***** RECORDS TO USE

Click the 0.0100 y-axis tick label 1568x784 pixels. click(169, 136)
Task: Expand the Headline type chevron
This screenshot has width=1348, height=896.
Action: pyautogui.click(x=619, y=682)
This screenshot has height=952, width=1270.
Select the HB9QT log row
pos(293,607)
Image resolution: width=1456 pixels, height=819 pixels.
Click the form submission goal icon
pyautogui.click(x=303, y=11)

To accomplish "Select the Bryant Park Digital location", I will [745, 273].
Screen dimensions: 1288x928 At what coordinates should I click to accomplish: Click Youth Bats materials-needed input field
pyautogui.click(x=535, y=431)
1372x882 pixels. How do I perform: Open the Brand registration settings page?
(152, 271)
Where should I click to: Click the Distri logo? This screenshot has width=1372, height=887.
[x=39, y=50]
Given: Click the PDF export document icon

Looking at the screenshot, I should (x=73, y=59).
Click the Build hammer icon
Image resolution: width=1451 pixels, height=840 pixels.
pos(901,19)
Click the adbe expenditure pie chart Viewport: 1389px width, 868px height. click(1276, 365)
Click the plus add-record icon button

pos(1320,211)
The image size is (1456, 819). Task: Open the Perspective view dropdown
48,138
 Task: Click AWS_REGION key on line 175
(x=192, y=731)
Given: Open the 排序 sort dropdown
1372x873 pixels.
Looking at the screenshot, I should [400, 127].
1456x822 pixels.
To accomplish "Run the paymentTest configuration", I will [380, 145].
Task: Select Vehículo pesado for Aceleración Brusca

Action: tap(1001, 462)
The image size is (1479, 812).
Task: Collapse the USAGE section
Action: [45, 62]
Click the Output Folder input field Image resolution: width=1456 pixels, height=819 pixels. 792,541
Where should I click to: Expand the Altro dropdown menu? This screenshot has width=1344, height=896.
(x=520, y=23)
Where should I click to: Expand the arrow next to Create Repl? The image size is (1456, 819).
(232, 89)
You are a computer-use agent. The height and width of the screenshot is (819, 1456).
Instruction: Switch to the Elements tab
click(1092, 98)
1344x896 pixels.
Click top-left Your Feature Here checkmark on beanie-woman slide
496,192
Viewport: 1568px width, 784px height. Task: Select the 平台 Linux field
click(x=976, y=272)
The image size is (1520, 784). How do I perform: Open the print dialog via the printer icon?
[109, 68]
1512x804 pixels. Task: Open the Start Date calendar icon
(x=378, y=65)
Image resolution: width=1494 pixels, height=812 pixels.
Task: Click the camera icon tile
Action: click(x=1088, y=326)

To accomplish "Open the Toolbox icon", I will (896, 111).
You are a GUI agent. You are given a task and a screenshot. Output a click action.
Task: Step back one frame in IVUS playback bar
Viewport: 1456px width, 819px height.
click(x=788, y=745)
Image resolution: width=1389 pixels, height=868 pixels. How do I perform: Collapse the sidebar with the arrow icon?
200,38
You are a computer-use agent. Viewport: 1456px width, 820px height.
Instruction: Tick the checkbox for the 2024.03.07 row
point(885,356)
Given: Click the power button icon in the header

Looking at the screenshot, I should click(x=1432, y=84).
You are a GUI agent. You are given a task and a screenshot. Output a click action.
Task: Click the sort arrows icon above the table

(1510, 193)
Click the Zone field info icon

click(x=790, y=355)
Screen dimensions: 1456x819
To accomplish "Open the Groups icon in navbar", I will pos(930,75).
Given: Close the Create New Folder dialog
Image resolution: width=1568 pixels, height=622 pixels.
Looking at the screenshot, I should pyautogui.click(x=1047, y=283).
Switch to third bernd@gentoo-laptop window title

**********

TASK. Repeat the records above exactly, leaving none out.

EXERCISE OUTPUT.
Click the 0.0100 y-axis tick label 1568x784 pixels. click(169, 136)
Task: Expand the Headline type chevron
This screenshot has width=1348, height=896.
Action: pyautogui.click(x=619, y=682)
This screenshot has height=952, width=1270.
Select the HB9QT log row
pos(293,607)
Image resolution: width=1456 pixels, height=819 pixels.
Click the form submission goal icon
pyautogui.click(x=303, y=11)

To accomplish "Select the Bryant Park Digital location", I will [745, 273].
Screen dimensions: 1288x928 At what coordinates should I click to accomplish: Click Youth Bats materials-needed input field
pyautogui.click(x=535, y=431)
1372x882 pixels. How do I perform: Open the Brand registration settings page?
(152, 271)
Where should I click to: Click the Distri logo? This screenshot has width=1372, height=887.
[x=39, y=50]
Given: Click the PDF export document icon

Looking at the screenshot, I should (x=73, y=59).
Click the Build hammer icon
Image resolution: width=1451 pixels, height=840 pixels.
pos(901,19)
Click the adbe expenditure pie chart Viewport: 1389px width, 868px height. click(1276, 365)
Click the plus add-record icon button

pos(1320,211)
The image size is (1456, 819). Task: Open the Perspective view dropdown
48,138
 Task: Click AWS_REGION key on line 175
(x=192, y=731)
Given: Open the 排序 sort dropdown
1372x873 pixels.
Looking at the screenshot, I should [400, 127].
1456x822 pixels.
To accomplish "Run the paymentTest configuration", I will [380, 145].
Task: Select Vehículo pesado for Aceleración Brusca

Action: tap(1001, 462)
The image size is (1479, 812).
Task: Collapse the USAGE section
Action: [45, 62]
Click the Output Folder input field Image resolution: width=1456 pixels, height=819 pixels. 792,541
Where should I click to: Expand the Altro dropdown menu? This screenshot has width=1344, height=896.
(x=520, y=23)
Where should I click to: Expand the arrow next to Create Repl? The image size is (1456, 819).
(232, 89)
You are a computer-use agent. The height and width of the screenshot is (819, 1456).
Instruction: Switch to the Elements tab
click(1092, 98)
1344x896 pixels.
Click top-left Your Feature Here checkmark on beanie-woman slide
496,192
Viewport: 1568px width, 784px height. Task: Select the 平台 Linux field
click(x=976, y=272)
The image size is (1520, 784). How do I perform: Open the print dialog via the printer icon?
[109, 68]
1512x804 pixels. Task: Open the Start Date calendar icon
(x=378, y=65)
Image resolution: width=1494 pixels, height=812 pixels.
Task: Click the camera icon tile
Action: click(x=1088, y=326)

To accomplish "Open the Toolbox icon", I will (896, 111).
You are a GUI agent. You are given a task and a screenshot. Output a click action.
Task: Step back one frame in IVUS playback bar
Viewport: 1456px width, 819px height.
click(x=788, y=745)
Image resolution: width=1389 pixels, height=868 pixels. How do I perform: Collapse the sidebar with the arrow icon?
200,38
You are a computer-use agent. Viewport: 1456px width, 820px height.
Instruction: Tick the checkbox for the 2024.03.07 row
point(885,356)
Given: Click the power button icon in the header

Looking at the screenshot, I should click(x=1432, y=84).
You are a GUI agent. You are given a task and a screenshot. Output a click action.
Task: Click the sort arrows icon above the table

(1510, 193)
Click the Zone field info icon

click(x=790, y=355)
Screen dimensions: 1456x819
To accomplish "Open the Groups icon in navbar", I will pos(930,75).
Given: Close the Create New Folder dialog
Image resolution: width=1568 pixels, height=622 pixels.
Looking at the screenshot, I should pyautogui.click(x=1047, y=283).
Switch to third bernd@gentoo-laptop window title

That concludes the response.